Profumo di agrumi e corrispondenze oltreoceano: la storia di Maria Imparato

L’albero di mandarini: lo splendido romanzo di Maria Rosaria Selo, edito Rizzoli

Il libro di Maria Rosaria Selo, L’albero di mandarini (edito Rizzoli), parte con un’incipit di grande impatto, quasi come fosse uno strappo, o una liberazione. Ti induce ad andare avanti, perché in quell’istante, vuoi saperne di più.

Maria Imparato, protagonista indiscussa del romanzo, capisce ben presto che se vuoi restare a galla, nella vita devi aggrapparti a qualcosa, e lei sceglie di tenersi forte alle sue radici e al suo desiderio di libertà.  

Il libro racconta la storia di mia madre, con molta onestà ed un pizzico di fantasia narrativa. Ho conservato per quasi 70 anni la corrispondenza tra lei e mio padre, queste lettere tra Napoli e il Brasile, sono diventate il canovaccio del mio romanzo. Maria nasce povera in un quartiere vicino Mergellina, suo padre era tranviere e sua madre era una sarta, cuciva le divise militari. Dopo la morte della madre, Maria prenderà il suo posto, non potendo purtroppo dedicarsi nell’immediato agli studi e al suo futuro” – mi racconta la scrittrice durante il corso di una telefonata dai risvolti piacevolmente empatici.

Siamo negli anni 50, la guerra è finita da poco e la vita di Maria sembra prendere una svolta quando incontra il marito, Tonino Balestrieri, è con lui che partirà per il Brasile, fuggendo dai pregiudizi e dall’ignoranza. A Rio de Janerio, oltre oceano, si imbatterà però in un nemico peggiore, la suocera Severina, contraria all’unione dei due. Ben presto, alla porta di Maria busserà la saudade, quella che qui a Napoli chiamiamo “pucundria”.

Maria per tutta la vita tenta di migliorarsi, di abbandonare quello scomodo retaggio che teneva cucito addosso. Nonostante le diverse difficoltà, lotta per amore dei suoi figli e per se stessa. Non rinnega l’amore per la sua città, anzi, saranno proprio quelle radici così profonde a salvarla. Quando arriva in Brasile, il porto diventa luogo di conforto per lei, osserva con tenerezza quelle movimento lento delle onde, che pian piano l’avrebbero riportata a casa. Il mare è il suo liquido amniotico, il suo elemento” – come darle torto, aggiungerei.

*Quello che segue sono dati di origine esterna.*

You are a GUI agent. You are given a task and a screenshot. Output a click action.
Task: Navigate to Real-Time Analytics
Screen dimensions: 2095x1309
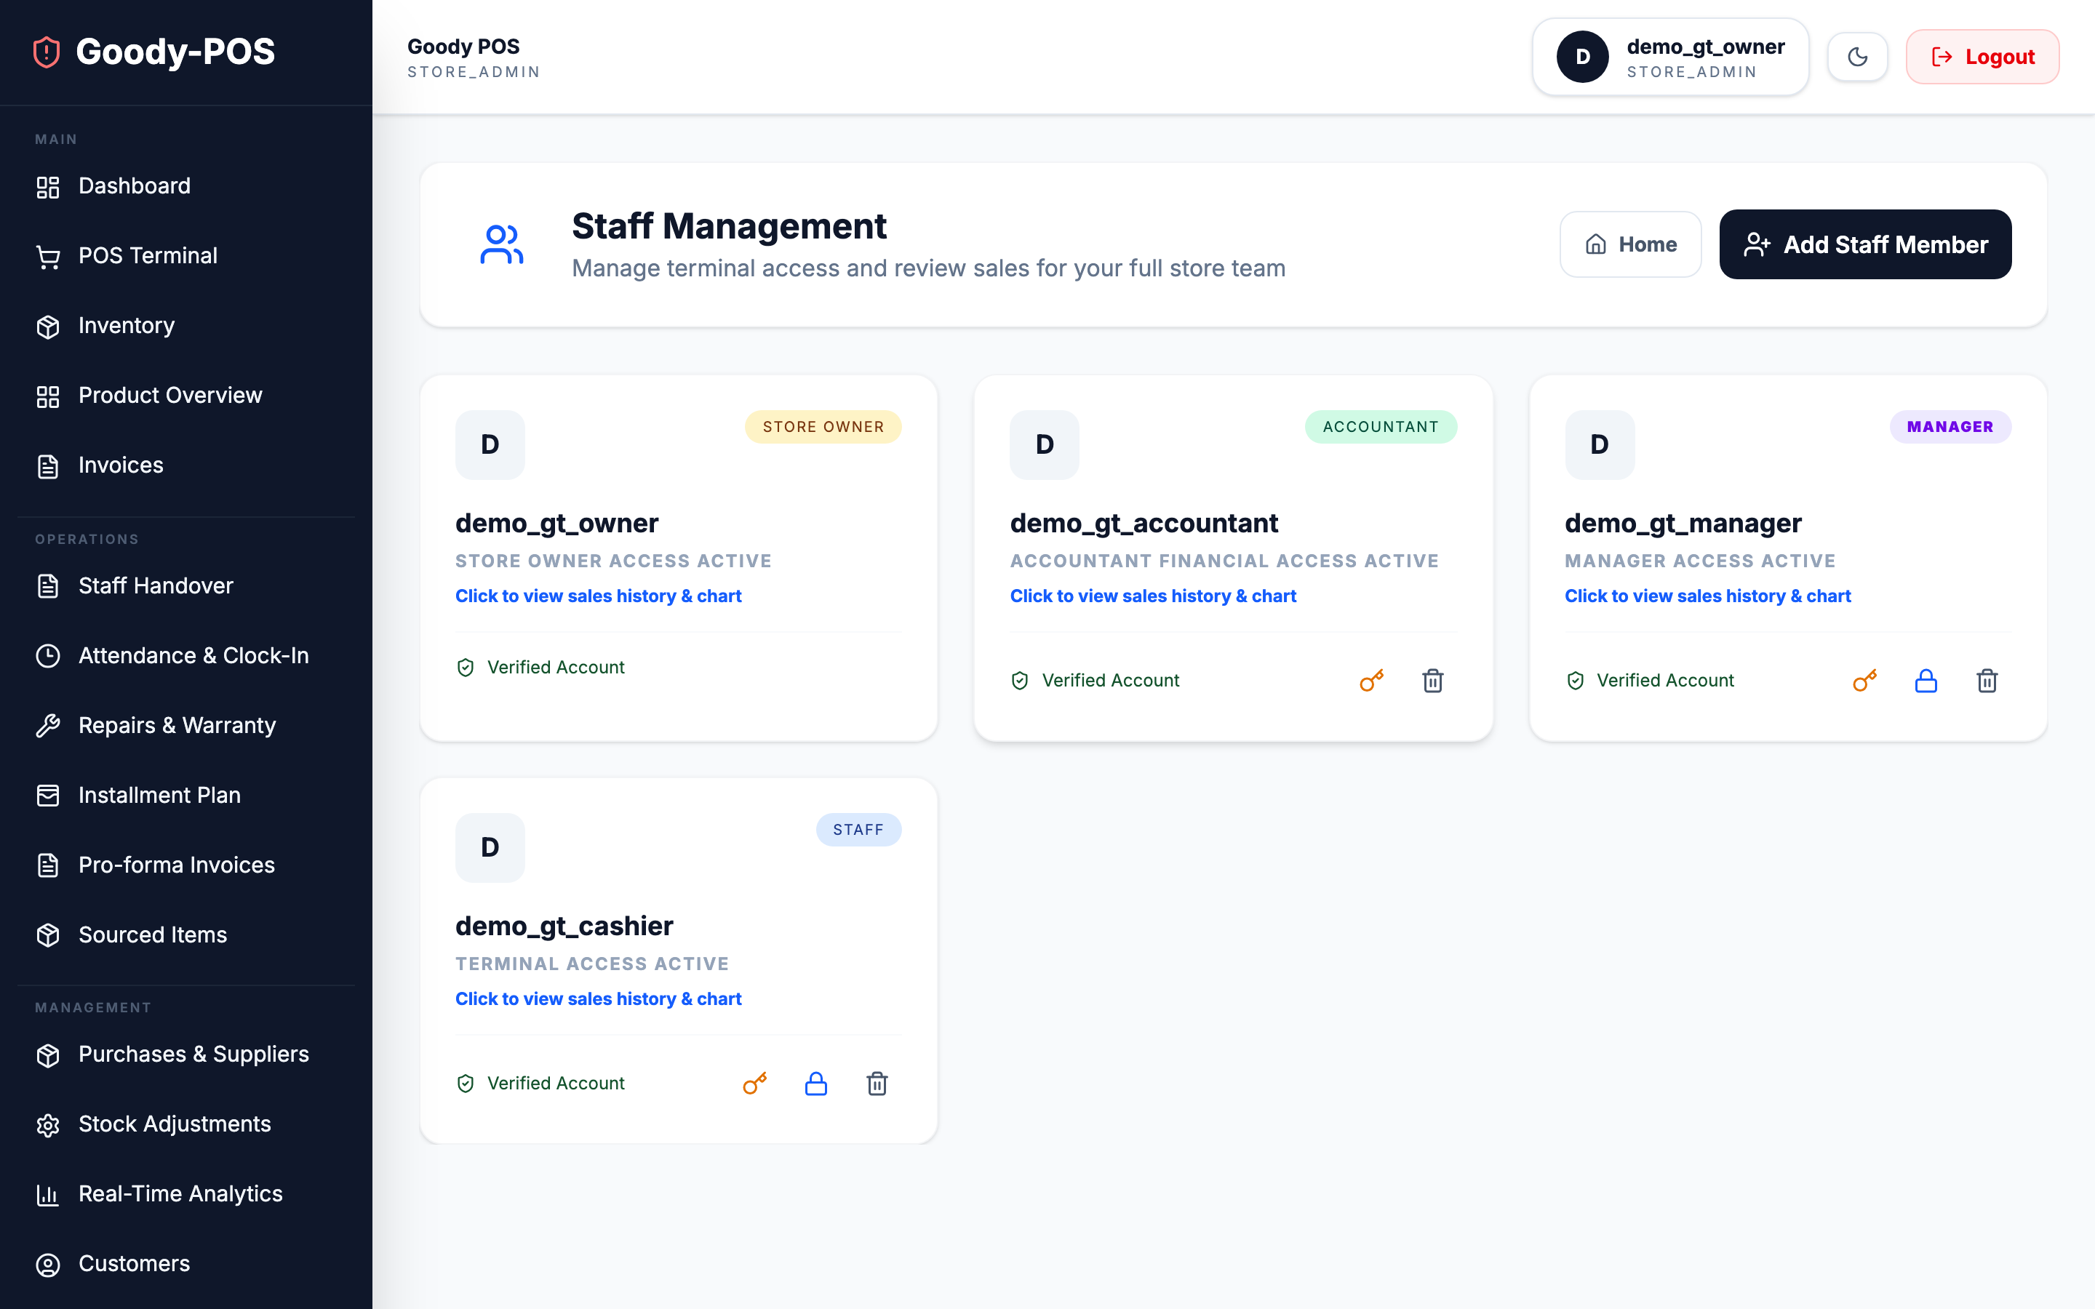coord(180,1194)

La nostra protagonista alla fine dei conti, prende atto del fatto, che la donna è diventata, è il risultato delle figure con cui per tutta la vita ha combattuto: quella della madre, donna severa e senza istruzione e quella della suocera, signora di alto borgo. Maria le vive e le attraversa entrambe, letteralmente, proprio come si attraversa un’onda, e quando si ritrova dall’altro lato, non è più la stessa persona che è partita per il Brasile.

Il libro si apre con i ricordi, con un’immagine poetica che la lega ad un albero di mandarini, metafora dell’attaccamento alla sua terra. I profumi della sua terra la riportano al punto da cui tutto ha avuto inizio, Napoli.

Un tempo c’è stata una grande rivoluzione, oggi agiamo e parliamo in altro modo, eppure ci portiamo ancora dietro quel velo di pregiudizio. Mi occupo di volontariato per le donne vittime di violenza ed in passato ho collaborato con il carcere di Pozzuoli, realizzando corsi di scrittura. Mi rendo conto che la più grande ingiustizia è la disparità del salario, quella è una vera sconfitta. La mia raccolta di racconti “La donna immaginaria” – che vinse il II° premio al concorso letterario L’Iguana, omaggio ad Anna Maria Ortese – fu utilizzato come testo nel laboratorio didattico”.

Maria Imperato, la sua storia ed i suoi umori, hanno portato Maria Rosaria ovunque, l’hanno tenuta compagnia, in un tempo difficile da accettare e gestire. “Ogni romanzo è un bambino, deve fare il suo percorso. La scrittura continua a salvarmi dopo tanti anni” – conclude.